TO DO: Find the line below with "Given: Open Presentation mode icon" and the line with "Task: Click the 0x00 default value cell". Output them and the lines between, exactly, but not the pictures.

DATA FOR THIS EXERCISE:
******************************

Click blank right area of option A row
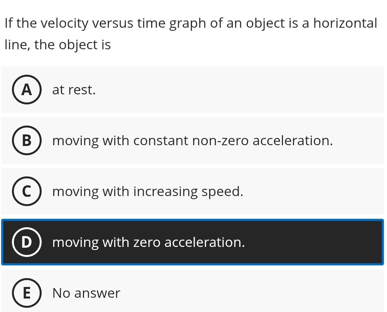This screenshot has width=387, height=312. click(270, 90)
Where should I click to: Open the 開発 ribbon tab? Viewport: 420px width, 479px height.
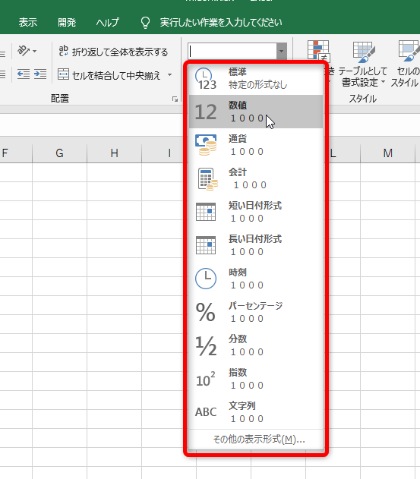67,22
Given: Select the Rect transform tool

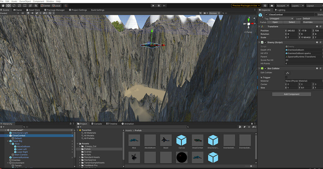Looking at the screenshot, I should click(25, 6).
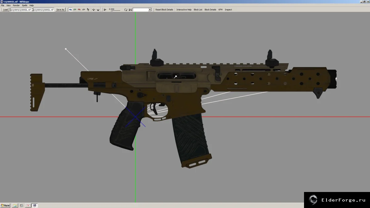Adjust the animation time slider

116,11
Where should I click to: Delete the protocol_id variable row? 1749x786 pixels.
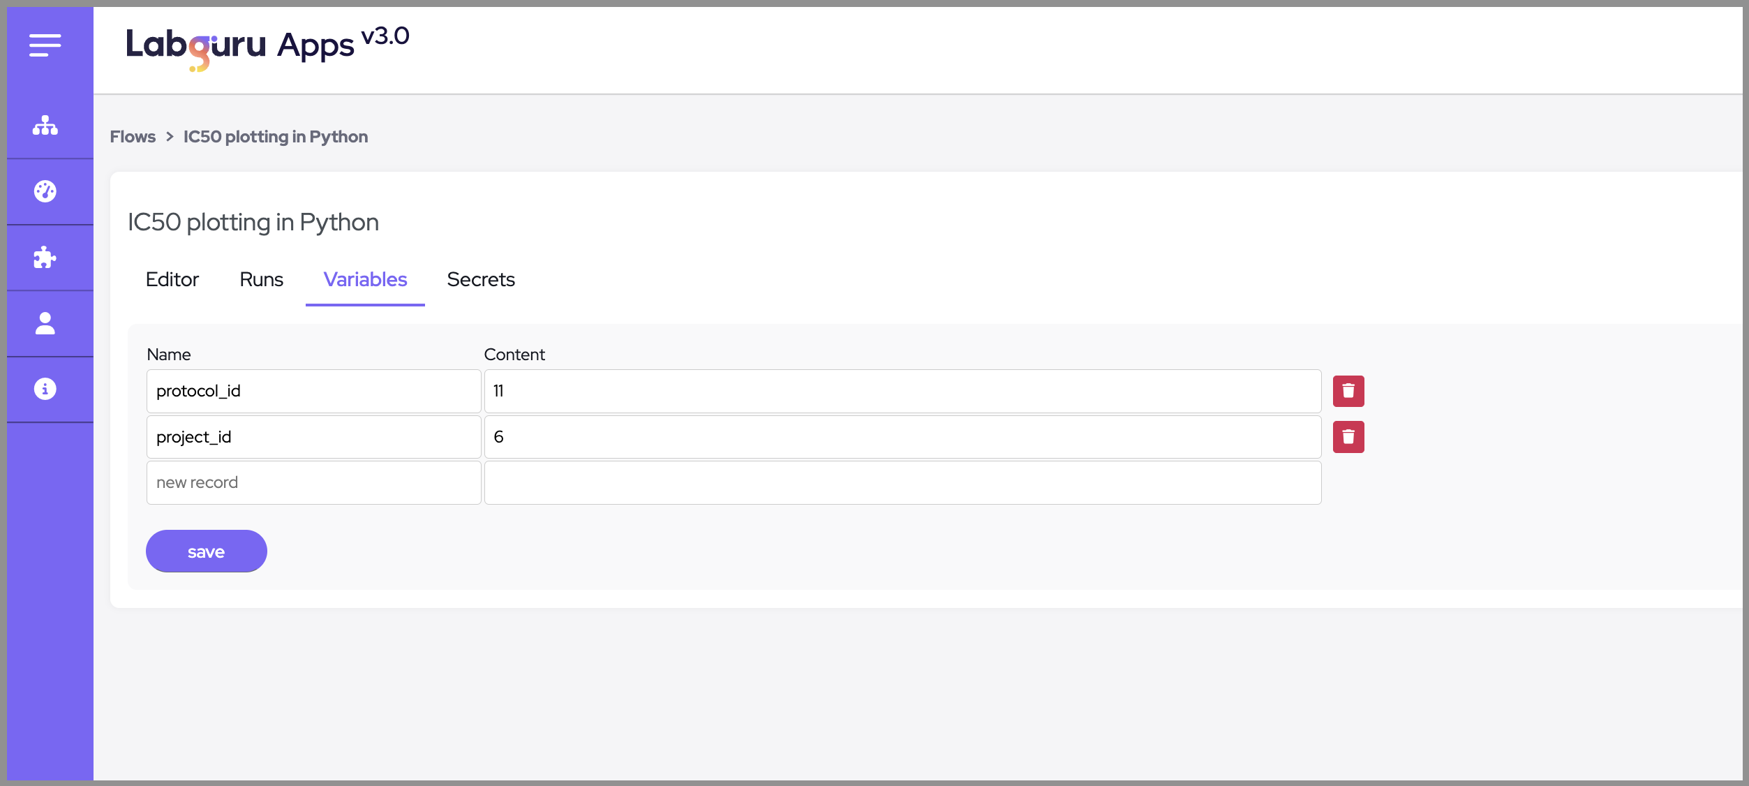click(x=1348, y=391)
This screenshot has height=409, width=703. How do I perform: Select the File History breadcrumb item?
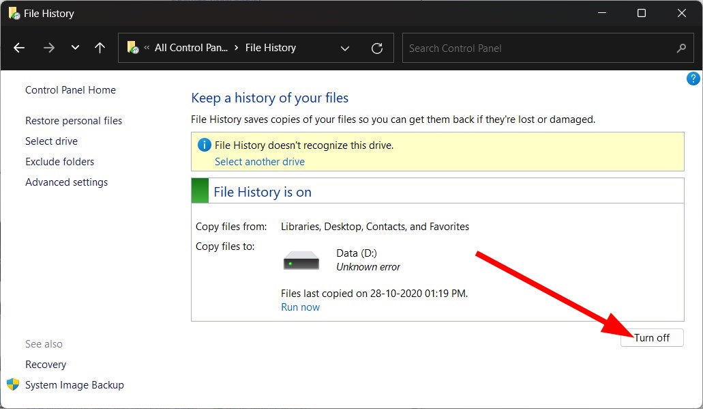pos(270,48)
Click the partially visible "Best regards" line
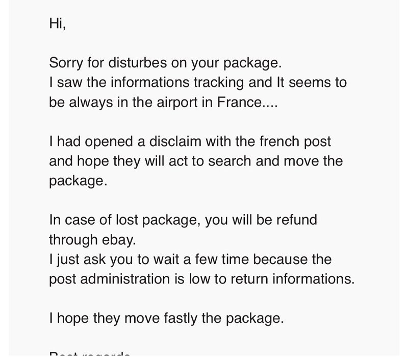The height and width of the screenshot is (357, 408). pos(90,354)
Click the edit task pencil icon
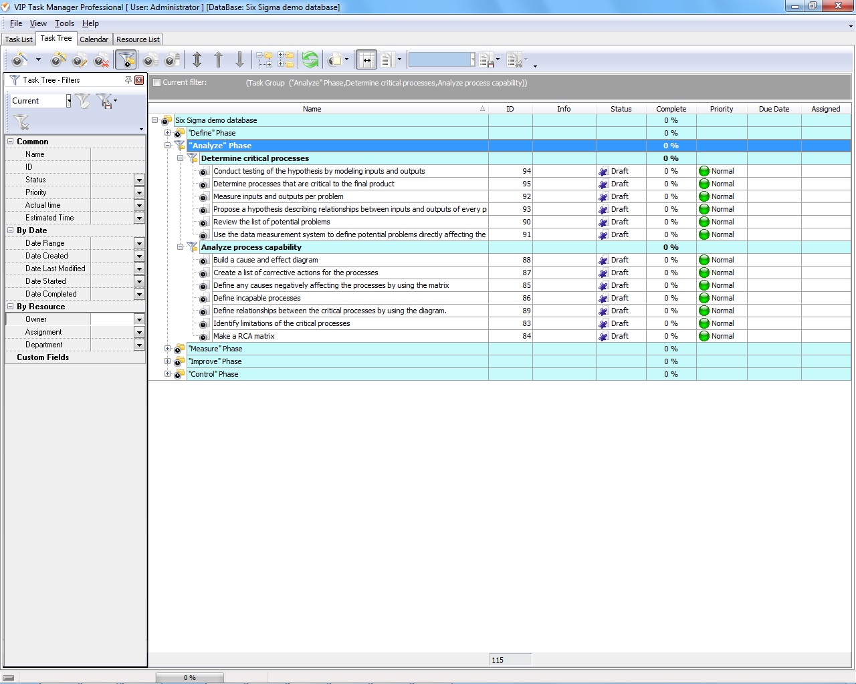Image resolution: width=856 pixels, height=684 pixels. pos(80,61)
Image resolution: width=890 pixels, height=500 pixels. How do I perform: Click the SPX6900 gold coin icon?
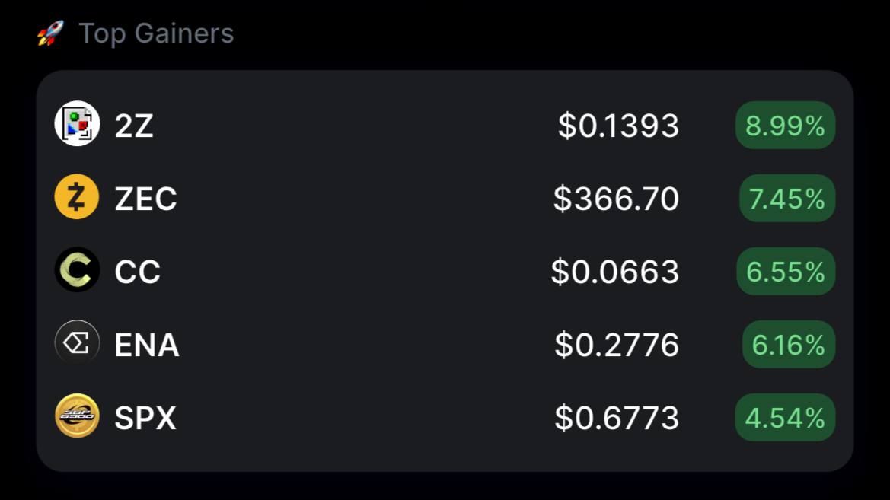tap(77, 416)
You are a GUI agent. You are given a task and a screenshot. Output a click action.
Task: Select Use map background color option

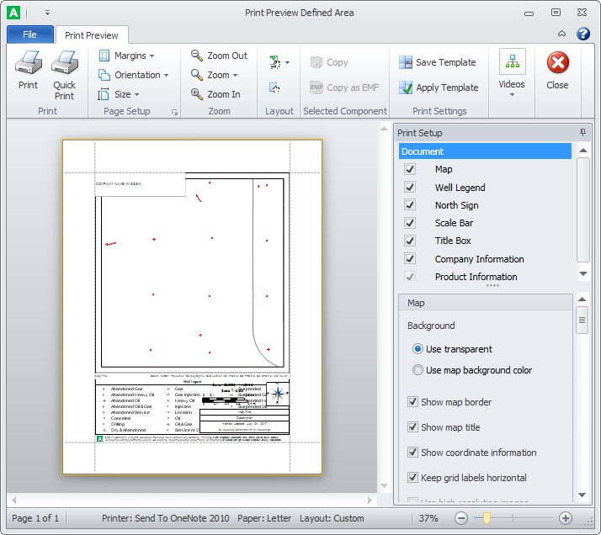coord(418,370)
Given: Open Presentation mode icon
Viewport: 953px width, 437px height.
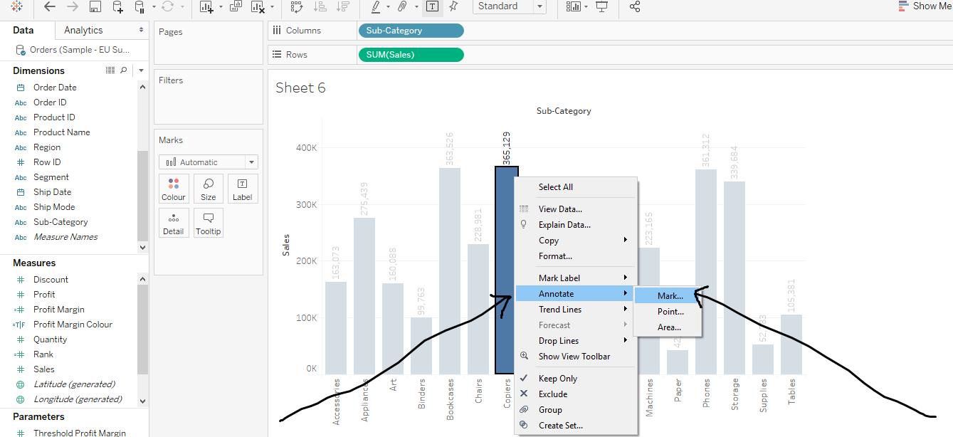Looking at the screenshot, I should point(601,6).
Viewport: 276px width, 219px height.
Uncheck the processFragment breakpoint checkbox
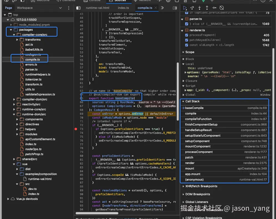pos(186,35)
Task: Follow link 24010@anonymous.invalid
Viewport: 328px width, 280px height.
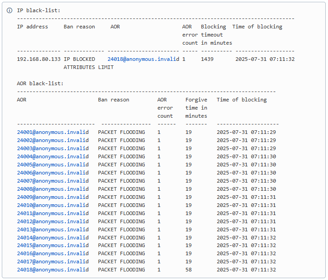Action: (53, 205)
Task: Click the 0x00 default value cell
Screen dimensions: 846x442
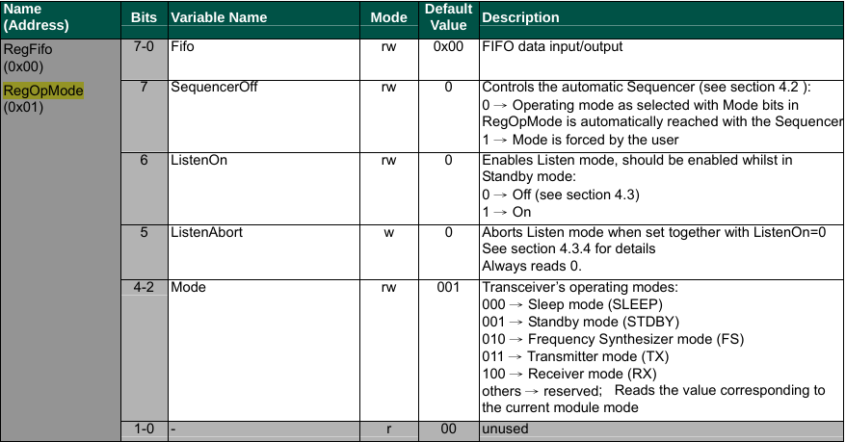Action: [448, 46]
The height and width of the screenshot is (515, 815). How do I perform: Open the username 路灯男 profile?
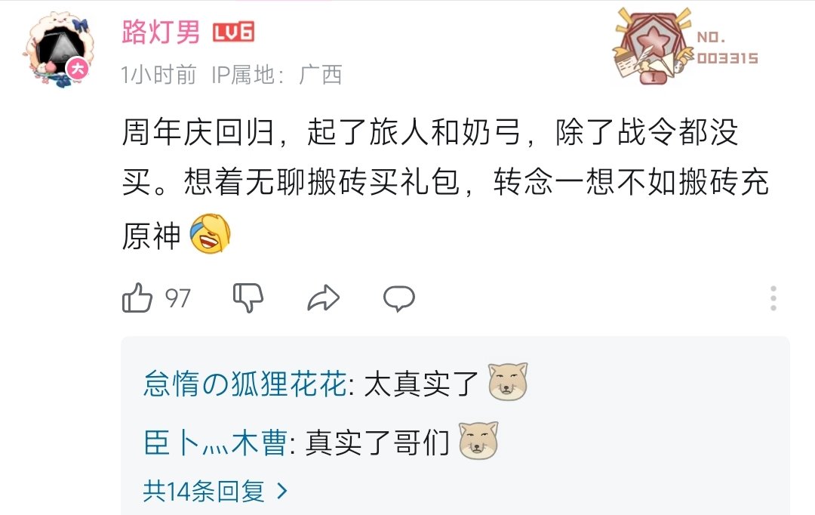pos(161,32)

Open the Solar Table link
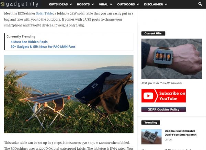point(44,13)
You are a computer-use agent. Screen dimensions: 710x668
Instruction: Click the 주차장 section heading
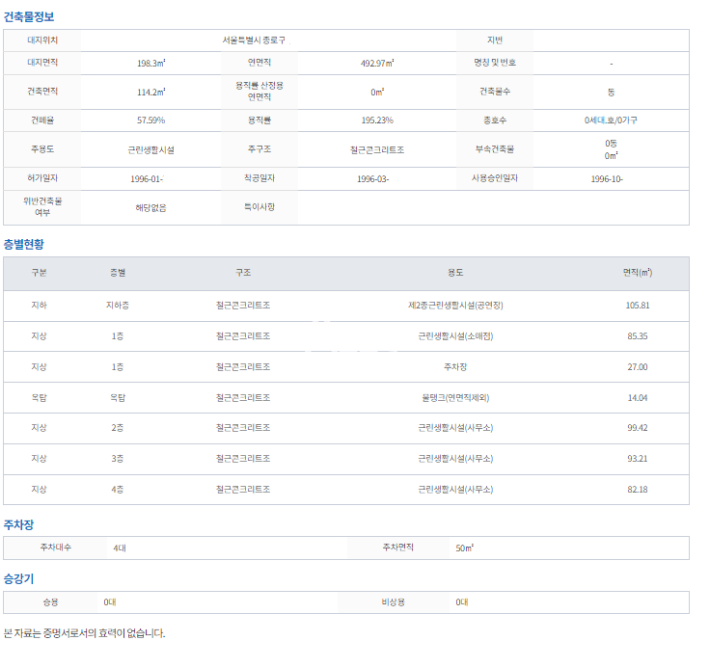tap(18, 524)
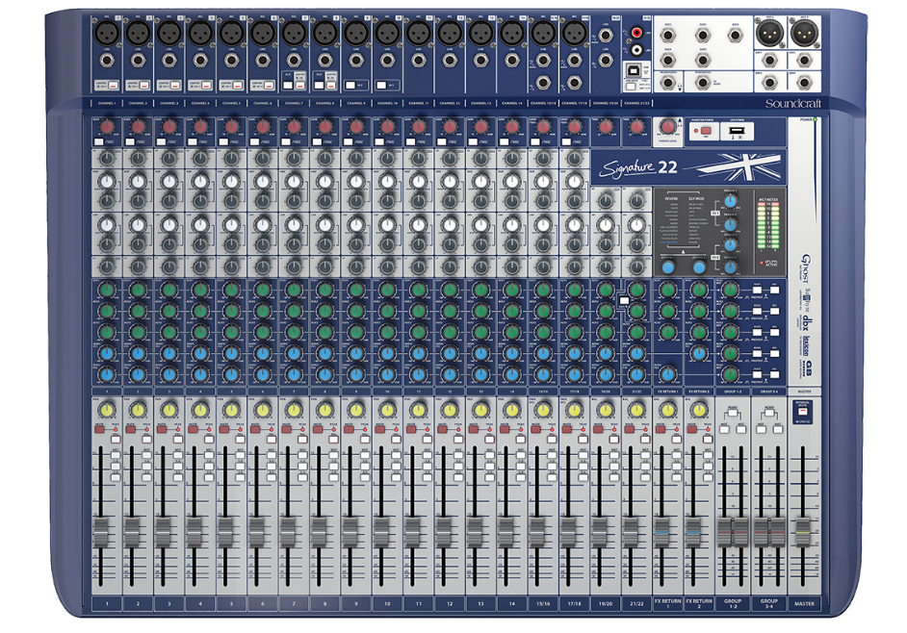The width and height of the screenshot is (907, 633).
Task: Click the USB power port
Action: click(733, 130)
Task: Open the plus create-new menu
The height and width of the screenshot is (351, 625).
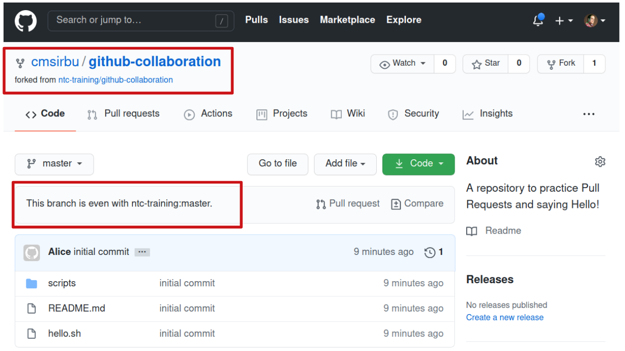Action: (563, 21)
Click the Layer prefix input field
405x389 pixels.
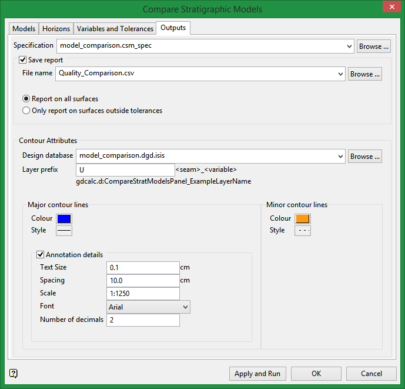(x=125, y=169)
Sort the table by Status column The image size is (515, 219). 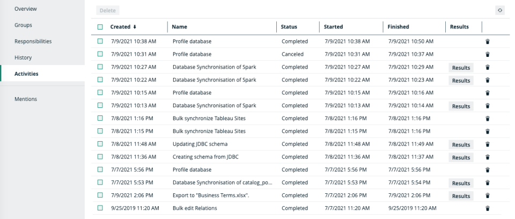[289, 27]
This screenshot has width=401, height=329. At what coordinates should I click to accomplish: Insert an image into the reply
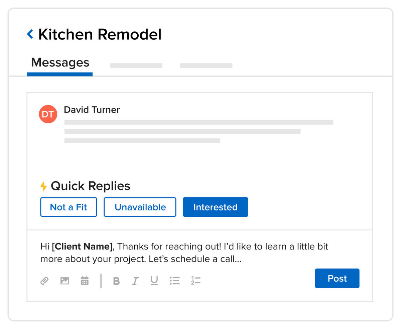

******************************

TASK ANSWER:
Given: Open Presentation mode icon
Viewport: 953px width, 437px height.
Looking at the screenshot, I should point(601,6).
Viewport: 276px width, 219px height.
Uncheck the processFragment breakpoint checkbox
pos(186,35)
Task: Follow link 24010@anonymous.invalid
Viewport: 328px width, 280px height.
Action: (53, 205)
Task: Click the 0x00 default value cell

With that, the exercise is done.